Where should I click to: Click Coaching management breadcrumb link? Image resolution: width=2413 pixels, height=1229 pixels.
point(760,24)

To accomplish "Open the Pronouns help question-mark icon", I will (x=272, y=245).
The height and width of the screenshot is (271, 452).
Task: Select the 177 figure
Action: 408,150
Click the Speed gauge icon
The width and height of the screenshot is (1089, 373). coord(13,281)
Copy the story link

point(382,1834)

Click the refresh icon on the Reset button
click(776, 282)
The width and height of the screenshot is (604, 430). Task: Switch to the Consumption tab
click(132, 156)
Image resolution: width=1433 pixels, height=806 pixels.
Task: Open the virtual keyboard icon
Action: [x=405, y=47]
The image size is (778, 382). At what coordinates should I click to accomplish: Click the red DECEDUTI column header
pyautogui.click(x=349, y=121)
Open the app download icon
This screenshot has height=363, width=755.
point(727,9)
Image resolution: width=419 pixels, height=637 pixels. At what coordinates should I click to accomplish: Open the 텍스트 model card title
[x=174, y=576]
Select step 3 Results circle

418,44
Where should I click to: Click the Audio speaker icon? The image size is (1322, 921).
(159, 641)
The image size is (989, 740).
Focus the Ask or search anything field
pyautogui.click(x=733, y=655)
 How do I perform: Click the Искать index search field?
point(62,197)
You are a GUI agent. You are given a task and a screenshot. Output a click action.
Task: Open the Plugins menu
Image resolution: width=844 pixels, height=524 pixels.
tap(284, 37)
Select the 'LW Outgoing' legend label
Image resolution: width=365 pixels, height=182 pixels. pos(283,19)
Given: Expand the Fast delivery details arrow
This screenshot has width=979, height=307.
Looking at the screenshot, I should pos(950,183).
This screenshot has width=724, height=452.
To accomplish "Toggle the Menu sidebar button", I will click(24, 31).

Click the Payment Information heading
----------
# [Detalles del problema]
Copie sin ningún cambio las líneas de los datos anteriores que van desde la que contiene "Select the 'LW Outgoing' legend label" hasta el final de los datos, ambos extremos incluidos.

# [Resultado del ejercicio]
Select the 'LW Outgoing' legend label
Image resolution: width=365 pixels, height=182 pixels. pos(283,19)
Given: Expand the Fast delivery details arrow
This screenshot has width=979, height=307.
Looking at the screenshot, I should pos(950,183).
This screenshot has width=724, height=452.
To accomplish "Toggle the Menu sidebar button", I will click(24, 31).

Click the Payment Information heading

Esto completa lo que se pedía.